Tras la reunión, Trump se mostró optimista, afirmando que un acuerdo está “más cerca que nunca”, aunque reconoció que persisten “uno o dos asuntos muy espinososos”, principalmente la cuestión territorial del Donbás. Como parte de la propuesta, Zelenski reveló que Estados Unidos ofreció garantías de seguridad “sólidas” por 15 años, prorrogables, aunque él solicitó un plazo mayor de hasta 50 años.

Estas garantías, que requerirían aprobación del Congreso, son una condición indispensable para que Ucrania levante la ley marcial.

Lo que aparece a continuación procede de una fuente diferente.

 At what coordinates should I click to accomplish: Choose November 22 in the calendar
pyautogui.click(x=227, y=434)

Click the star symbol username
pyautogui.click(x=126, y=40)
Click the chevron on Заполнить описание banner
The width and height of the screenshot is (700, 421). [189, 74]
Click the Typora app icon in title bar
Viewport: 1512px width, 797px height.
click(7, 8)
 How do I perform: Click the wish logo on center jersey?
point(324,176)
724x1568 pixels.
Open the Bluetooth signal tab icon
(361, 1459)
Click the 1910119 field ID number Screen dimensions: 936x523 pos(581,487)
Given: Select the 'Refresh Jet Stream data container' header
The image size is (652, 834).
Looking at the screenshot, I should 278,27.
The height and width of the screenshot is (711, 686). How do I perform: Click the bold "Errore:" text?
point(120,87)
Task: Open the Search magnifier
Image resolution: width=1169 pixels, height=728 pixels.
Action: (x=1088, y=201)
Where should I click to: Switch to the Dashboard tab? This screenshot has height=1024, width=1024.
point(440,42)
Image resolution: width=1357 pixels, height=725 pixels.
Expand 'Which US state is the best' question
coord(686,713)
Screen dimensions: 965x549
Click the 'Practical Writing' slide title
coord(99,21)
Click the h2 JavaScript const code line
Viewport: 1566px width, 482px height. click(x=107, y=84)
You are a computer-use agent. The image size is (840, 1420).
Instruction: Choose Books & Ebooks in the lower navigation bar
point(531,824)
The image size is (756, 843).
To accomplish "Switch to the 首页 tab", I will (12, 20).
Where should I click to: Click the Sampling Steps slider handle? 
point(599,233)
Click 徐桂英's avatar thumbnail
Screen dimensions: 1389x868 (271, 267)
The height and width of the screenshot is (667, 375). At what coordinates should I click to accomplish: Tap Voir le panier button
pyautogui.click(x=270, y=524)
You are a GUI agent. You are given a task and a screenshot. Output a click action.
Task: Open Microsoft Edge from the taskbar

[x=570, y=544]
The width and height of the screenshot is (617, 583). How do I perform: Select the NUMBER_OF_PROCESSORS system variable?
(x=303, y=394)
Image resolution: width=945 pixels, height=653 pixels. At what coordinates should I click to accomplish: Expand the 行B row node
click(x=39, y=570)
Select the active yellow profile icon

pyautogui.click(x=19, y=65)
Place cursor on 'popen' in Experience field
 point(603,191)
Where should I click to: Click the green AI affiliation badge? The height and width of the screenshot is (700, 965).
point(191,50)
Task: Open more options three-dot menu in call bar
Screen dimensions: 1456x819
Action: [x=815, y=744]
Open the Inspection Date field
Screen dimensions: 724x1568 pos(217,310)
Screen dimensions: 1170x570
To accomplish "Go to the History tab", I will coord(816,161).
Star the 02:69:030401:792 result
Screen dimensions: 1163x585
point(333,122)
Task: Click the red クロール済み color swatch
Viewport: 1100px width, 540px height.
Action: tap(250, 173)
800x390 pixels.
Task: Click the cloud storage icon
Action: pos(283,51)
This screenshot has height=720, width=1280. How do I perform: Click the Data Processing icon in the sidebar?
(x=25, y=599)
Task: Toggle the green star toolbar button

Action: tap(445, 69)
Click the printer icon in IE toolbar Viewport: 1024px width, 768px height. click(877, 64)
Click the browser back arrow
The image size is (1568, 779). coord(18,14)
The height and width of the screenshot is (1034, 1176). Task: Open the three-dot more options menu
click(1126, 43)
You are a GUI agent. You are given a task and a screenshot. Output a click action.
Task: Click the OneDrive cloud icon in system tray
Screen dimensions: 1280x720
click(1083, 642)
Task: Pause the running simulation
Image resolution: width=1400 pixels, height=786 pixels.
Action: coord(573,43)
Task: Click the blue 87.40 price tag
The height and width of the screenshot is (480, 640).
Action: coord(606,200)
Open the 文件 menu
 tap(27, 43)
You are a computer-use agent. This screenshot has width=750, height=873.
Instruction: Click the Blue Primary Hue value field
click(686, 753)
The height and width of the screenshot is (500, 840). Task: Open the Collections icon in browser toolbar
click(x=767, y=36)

La diplomacia se ha desarrollado en un contexto de alta tensión; previo a la reunión, Trump sostuvo una llamada “positiva” y “muy productiva” con Putin. Sin embargo, el Kremlin posteriormente acusó a Kiev de un ataque con drones a una residencia presidencial rusa, lo que llevó a Putin a advertir a Trump que Moscú “revisaría” su posición sobre acuerdos previos. Pese a esto, Trump ha insistido en que cree que Putin es “muy serio” sobre su deseo de paz. El plan de paz contempla la congelación del frente en las líneas actuales y la posible creación de zonas desmilitarizadas, pero las exigencias de Moscú sobre la retirada de tropas ucranianas y el estatus de los territorios ocupados siguen siendo un obstáculo.